WHAT IS EXPECTED: Show all lines of the listing that contain the word "pixels".

THE RECORDS:
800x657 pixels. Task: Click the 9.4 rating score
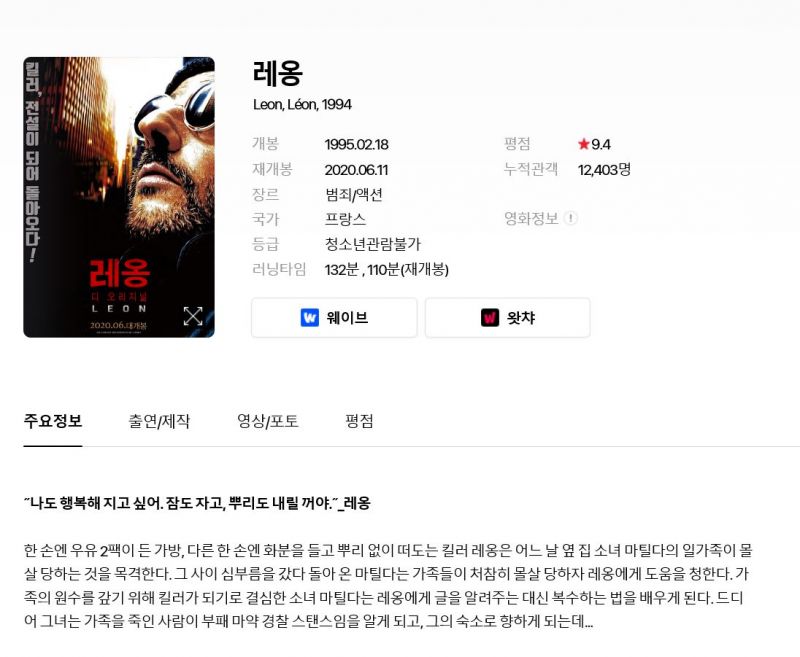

==

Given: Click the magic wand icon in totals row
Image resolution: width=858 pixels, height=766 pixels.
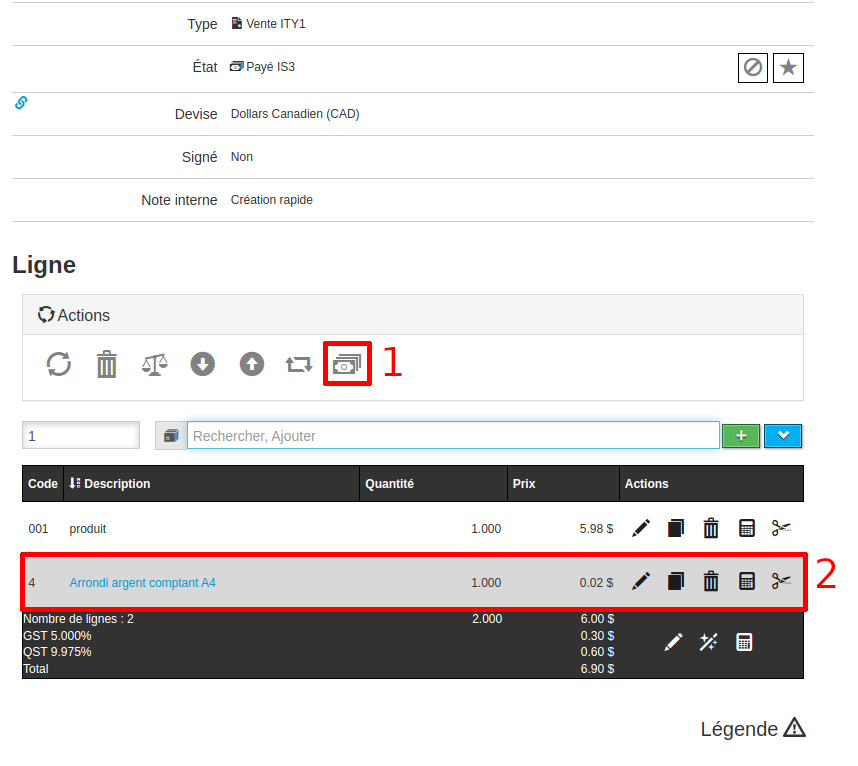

--

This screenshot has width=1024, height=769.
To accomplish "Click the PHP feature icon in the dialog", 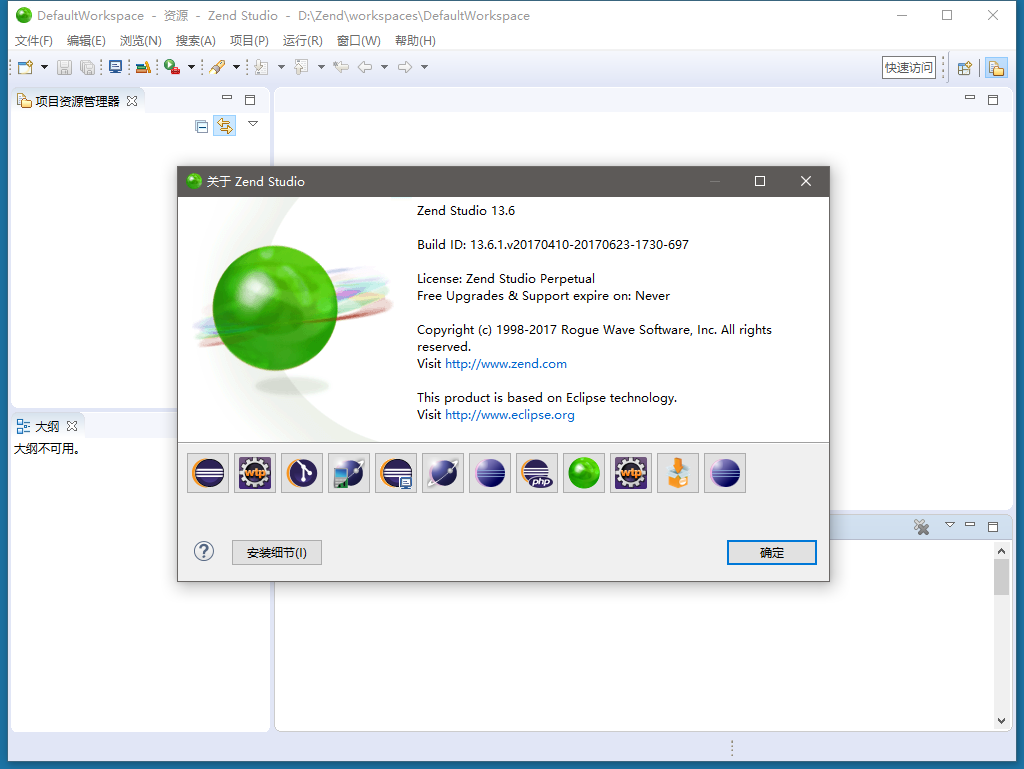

ANSWER:
800x657 pixels. Task: Click the 9.4 rating score
Image resolution: width=858 pixels, height=766 pixels.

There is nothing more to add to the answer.